According to Mozaika board member Evita Gosa, "we rent an apartment together" is the innocuous expression typically used by same sex couples to dodge delicate questions about the nature of their relationship,
In Latvia many same sex couples live double lives, hiding their sexuality for fear of losing their job or being ostracized by friends and family.

Gosa said the situation was a sad indication of the country's ongoing intolerance toward homosexuality.
A human rights report by the U.S. Department of State released earlier this month recognized some improvements in the continued problems suffered by the gay communities of Latvia and Poland.
However, Gosa said Latvia still had a long way to go when it came to recognizing fundamental rights of gay, bisexual and transgender (LGBT) people.

"This spreading of prejudice and hate creates a type of situation where actually there are very few openly gay people in Latvia. They hide this fact from colleagues, from parents and their friends. I find it a very sad and very ridiculous situation," she said.
Gosa said the gay advocacy group planned to step up a campaign for the development of legislation recognizing the rights of defacto couples, including unions between LGBT people.

SYSTEMIC PROBLEMS

According to the director of the Latvian Center for Human Rights, Ilze Brands Kehris, current laws are also inadequate in addressing violence and discrimination motivated by sexual orientation.
"Considering the level of intolerance that has developed on the Latvian scene and the general aggressive attitude, even in political circles, we would like to see the development of clearer legislation for the protection of LGBT people in Latvia," she said.

She said hate crimes remain underreported due largely to fear and mistrust of police authorities.
Lax legislation and political malaise on the issue was continuing to foster discriminatory attitudes and practices toward LGBT people in Latvia, said Kehris. There also remained systemic institutional problems in effectively prosecuting hate crimes or the incitement of hate through speech.
Although there is no official data available on the prevalence of hate crimes in Latvia, Kehris said there was anecdotal evidence to suggest that it was occurring.

"The few actual recorded incidences of violence is very low because there is also an issue of police trust.
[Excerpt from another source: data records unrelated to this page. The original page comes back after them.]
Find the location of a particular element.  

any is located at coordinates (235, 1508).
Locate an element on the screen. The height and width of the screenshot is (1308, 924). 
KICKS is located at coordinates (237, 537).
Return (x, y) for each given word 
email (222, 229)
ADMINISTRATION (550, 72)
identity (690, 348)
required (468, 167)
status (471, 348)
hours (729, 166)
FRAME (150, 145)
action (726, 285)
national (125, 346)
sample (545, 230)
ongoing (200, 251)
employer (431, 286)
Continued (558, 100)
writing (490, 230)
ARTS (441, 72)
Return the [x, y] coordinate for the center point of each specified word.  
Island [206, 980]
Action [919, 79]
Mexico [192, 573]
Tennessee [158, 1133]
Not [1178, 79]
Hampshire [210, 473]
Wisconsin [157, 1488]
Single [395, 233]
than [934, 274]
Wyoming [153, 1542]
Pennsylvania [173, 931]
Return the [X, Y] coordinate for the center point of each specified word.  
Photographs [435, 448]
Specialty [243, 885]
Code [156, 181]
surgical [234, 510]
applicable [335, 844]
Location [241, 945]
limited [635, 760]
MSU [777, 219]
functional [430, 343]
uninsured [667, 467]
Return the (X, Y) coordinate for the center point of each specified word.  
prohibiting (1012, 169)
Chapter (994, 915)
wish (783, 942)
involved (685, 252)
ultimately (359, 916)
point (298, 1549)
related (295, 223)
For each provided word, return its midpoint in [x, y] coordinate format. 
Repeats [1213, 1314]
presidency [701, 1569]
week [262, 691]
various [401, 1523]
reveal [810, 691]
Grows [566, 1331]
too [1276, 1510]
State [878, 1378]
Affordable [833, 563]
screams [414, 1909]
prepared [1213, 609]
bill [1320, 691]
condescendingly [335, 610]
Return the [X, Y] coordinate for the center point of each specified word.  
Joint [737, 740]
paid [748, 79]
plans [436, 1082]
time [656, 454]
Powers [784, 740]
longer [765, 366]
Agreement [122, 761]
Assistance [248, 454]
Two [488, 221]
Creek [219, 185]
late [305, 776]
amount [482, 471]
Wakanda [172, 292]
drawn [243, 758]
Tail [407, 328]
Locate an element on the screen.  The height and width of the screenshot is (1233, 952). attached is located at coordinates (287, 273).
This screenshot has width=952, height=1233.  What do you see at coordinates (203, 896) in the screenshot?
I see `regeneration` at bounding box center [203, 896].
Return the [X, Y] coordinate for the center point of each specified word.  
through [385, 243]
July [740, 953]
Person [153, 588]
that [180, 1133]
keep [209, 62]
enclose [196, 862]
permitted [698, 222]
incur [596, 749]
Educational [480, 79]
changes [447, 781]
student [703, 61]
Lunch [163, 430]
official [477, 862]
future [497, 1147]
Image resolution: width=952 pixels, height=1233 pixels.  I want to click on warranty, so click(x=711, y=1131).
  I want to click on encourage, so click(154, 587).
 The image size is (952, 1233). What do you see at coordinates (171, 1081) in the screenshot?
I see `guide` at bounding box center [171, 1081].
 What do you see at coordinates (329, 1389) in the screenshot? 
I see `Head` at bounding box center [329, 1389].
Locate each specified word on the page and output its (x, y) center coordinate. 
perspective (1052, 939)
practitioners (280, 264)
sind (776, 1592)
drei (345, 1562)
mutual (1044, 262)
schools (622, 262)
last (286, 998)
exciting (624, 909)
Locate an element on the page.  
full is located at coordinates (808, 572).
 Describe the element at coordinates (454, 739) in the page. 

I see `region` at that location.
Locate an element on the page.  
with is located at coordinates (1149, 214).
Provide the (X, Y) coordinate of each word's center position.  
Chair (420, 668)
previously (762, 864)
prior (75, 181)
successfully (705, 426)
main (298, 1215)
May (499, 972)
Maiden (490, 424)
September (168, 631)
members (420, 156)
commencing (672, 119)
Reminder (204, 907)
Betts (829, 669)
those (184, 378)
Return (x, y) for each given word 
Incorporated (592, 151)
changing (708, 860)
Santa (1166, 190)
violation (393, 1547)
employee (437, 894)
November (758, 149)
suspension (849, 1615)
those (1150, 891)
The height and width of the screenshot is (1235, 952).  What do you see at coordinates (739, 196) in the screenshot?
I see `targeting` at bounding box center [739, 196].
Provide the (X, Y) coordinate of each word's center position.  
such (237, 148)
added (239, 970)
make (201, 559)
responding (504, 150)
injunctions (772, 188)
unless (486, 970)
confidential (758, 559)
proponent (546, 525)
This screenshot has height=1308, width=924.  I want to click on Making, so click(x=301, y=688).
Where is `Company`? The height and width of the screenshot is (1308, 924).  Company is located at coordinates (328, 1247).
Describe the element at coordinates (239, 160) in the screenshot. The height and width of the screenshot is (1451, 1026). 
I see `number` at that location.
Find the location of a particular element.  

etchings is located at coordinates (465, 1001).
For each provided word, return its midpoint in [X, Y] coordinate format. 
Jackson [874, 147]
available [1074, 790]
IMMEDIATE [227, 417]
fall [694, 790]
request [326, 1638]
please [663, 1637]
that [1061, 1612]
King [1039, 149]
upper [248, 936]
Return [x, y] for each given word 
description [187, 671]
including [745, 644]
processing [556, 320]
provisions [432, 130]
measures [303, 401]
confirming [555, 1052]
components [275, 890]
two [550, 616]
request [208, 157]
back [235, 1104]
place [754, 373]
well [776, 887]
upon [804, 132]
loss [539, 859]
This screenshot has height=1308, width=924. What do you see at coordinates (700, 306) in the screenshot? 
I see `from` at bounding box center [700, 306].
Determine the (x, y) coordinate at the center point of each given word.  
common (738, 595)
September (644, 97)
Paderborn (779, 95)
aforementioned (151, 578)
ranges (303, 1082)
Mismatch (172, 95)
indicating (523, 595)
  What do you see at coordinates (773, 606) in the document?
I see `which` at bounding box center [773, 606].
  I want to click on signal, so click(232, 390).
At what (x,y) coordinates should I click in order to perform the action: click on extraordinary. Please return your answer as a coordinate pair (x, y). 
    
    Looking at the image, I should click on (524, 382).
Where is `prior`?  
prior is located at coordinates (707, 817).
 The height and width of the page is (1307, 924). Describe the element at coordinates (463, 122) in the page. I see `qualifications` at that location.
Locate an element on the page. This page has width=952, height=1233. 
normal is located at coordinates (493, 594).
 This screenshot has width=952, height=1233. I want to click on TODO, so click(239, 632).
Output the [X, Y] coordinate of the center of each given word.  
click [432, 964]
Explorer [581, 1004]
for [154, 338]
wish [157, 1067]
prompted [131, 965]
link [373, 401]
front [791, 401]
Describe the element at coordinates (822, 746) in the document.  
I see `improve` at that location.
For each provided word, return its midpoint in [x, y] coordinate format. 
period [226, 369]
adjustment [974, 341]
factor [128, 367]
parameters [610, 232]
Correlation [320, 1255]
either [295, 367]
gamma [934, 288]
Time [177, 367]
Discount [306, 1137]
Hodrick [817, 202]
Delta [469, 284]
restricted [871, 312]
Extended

We have actually developed good cooperation on this with police, but there remain many problems in terms of legislation and and in identifying and investigating these crimes," said Kehris.
Gosa believes current attitudes are a remnant of Eastern Europe's socialist and Soviet past and stem from a fundamental lack of understanding about the principles of democracy.
"During Soviet times, everything to do with sexuality was taboo and this was a very good climate to disseminate these sorts of misconceptions," said Gosa.

Lithuania's new conservative mayor of Vilnius Vilius Navickas recently banned a Gay Pride in the center of town.
Gay rights groups in Latvia, Estonia and Lithuania are currently collaborating for the first time to organize a joint Baltic Pride event, to be held this May in Riga.
Activists from Mozaika, which has been organizing a march in Riga since 2006, have also been the target of harassment and threats.

"The more visible you are, the more dangerous it is," said Gosa.